Was ist Scham

Chronische Scham ist kein Gefühl, sondern ein Gedanke

  • Was stimmt denn nicht mit mir?
  • Ich bin zu viel — oder zu wenig.
  • Wenn die wüssten, wie ich wirklich bin…
  • Alle anderen kriegen das hin, nur ich nicht.
  • Das kann ich niemandem sagen.

    Aber was hat das mit Bindungstrauma zu tun?

Wenn Bindung wichtiger ist als das eigene Erleben

Kleine Kinder denken noch in Kategorien wie „gut“ oder „schlecht“. So funktionieren Kinderfilme – da gibt es ein klares Gut und Böse.

Für ein kleines Kind wäre es kaum auszuhalten zu erleben, dass ausgerechnet die Menschen, von denen sein Überleben abhängt, gefährlich oder nicht verlässlich sind.

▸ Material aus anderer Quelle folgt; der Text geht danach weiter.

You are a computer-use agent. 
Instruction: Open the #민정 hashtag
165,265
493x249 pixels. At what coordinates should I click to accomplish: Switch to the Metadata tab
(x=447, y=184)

Ein Kind, dem es schlecht geht, kann nicht denken: „Mama ist schlecht.“ Dann gäbe es keine Hoffnung mehr. Es ist hundertprozentig abhängig von Menschen, die es sich nicht ausgesucht hat und die es nicht verlassen kann. Es muss mit dem zurechtkommen, was es hat. Wir lieben wir unsere Eltern – ob wir wollen oder nicht.

Also bleibt als einziger Ausweg:

"Mama und Papa sind gut. Dann muss das schlechte Gefühl an mir liegen.

Mit mir stimmt was nicht.
Ich hab‘ etwas falsch gemacht.
Ich bin nicht liebenswert.“

Diese Schlussfolgerung ist keine bewusste Entscheidung. Sie ist die beste Lösung, die das kindliche Gehirn finden kann, um die Bindung zu den wichtigsten Menschen aufrechtzuerhalten. Denn solange das Problem bei einem selbst liegt, bleibt die Hoffnung bestehen:

"Vielleicht kann ich mich ändern. Vielleicht werde ich dann geliebt."

Kinder machen sich schlecht, damit die Bindungsperson gut bleiben kann.
Wenn die Bindungsperson gut bleiben kann, gibt es Hoffnung - auf Liebe.

Scham ist eine Anpassungsstrategie. So früh erlernt, dass sie sich normal anfühlt. Und chronisch wird.